04.08.2019 19:35 |

Beachvolleyball

Norweger und Kanadierinnen jubeln über Wien-Titel

Die norwegischen Titelverteidiger Anders Mol/Christian Sörum haben sich wie im Vorjahr den Titel beim Beach-Volleyball-Major in Wien gesichert. Die topgesetzten Jungstars triumphierten am Sonntag im Finale gegen die Brasilianer Alison/Alvaro Filho in eindrucksvoller Manier mit 2:0 (11,17). Bei den Damen gewannen die Weltmeisterinnen Sarah Pavan/Melissa Humana-Paredes aus Kanada.

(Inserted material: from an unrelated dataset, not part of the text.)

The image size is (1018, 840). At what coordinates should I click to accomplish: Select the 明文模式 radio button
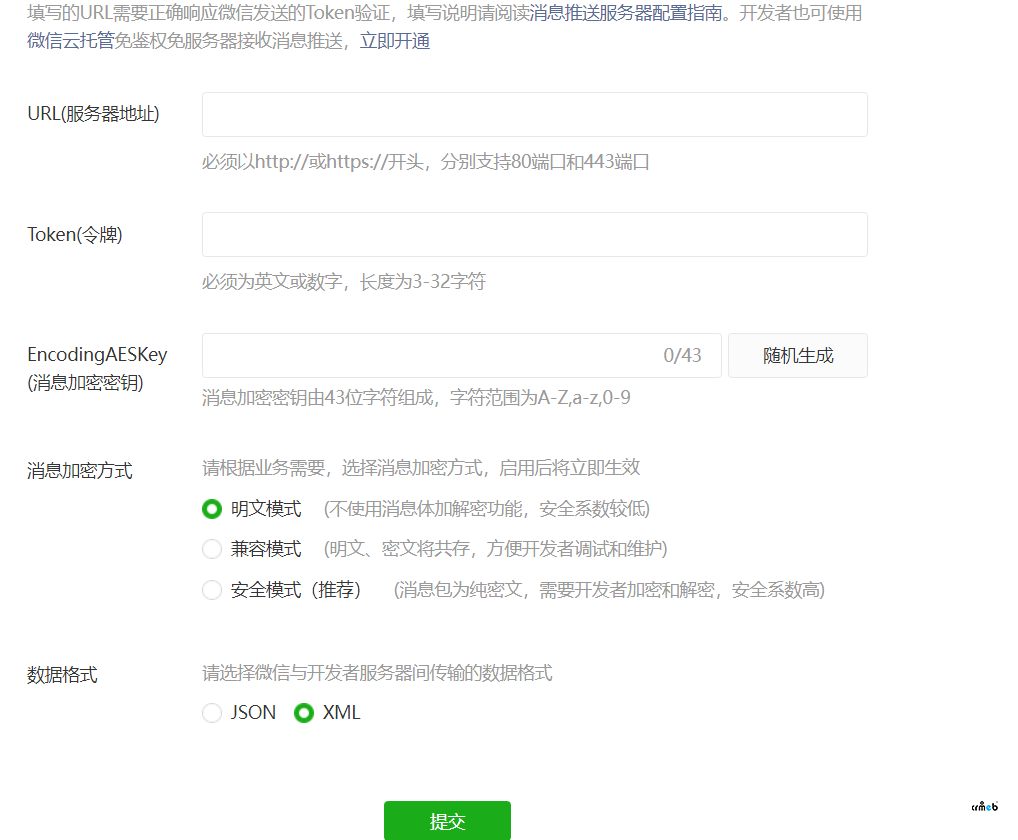click(x=212, y=509)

Mol/Sörum, die im Halbfinale die Neuauflage des Vorjahresendspiels gegen die Polen Michal Bryl/Grzegorz Fijalek abermals für sich entschieden hatten, feierten den bereits zehnten Sieg in ihrem 27. gemeinsamen Turnier. Der nächste soll kommende Woche bei der EM in Moskau folgen, wo sie ebenfalls Titelverteidiger sind.

Der Erfolgslauf des Duos dauert schon über ein Jahr. Nach der EM hatten sie im Vorjahr unter anderem die Majors in Gstaad und Wien sowie das World-Tour-Finale gewonnen, heuer halten sie nun schon bei sechsten Titeln. Zuletzt waren sie in Gstaad und in Tokio erfolgreich gewesen, bei der WM Anfang Juli mussten sie sich mit Bronze zufriedengeben. Seither haben die Norweger aber mittlerweile 20 Siege in Serie gefeiert.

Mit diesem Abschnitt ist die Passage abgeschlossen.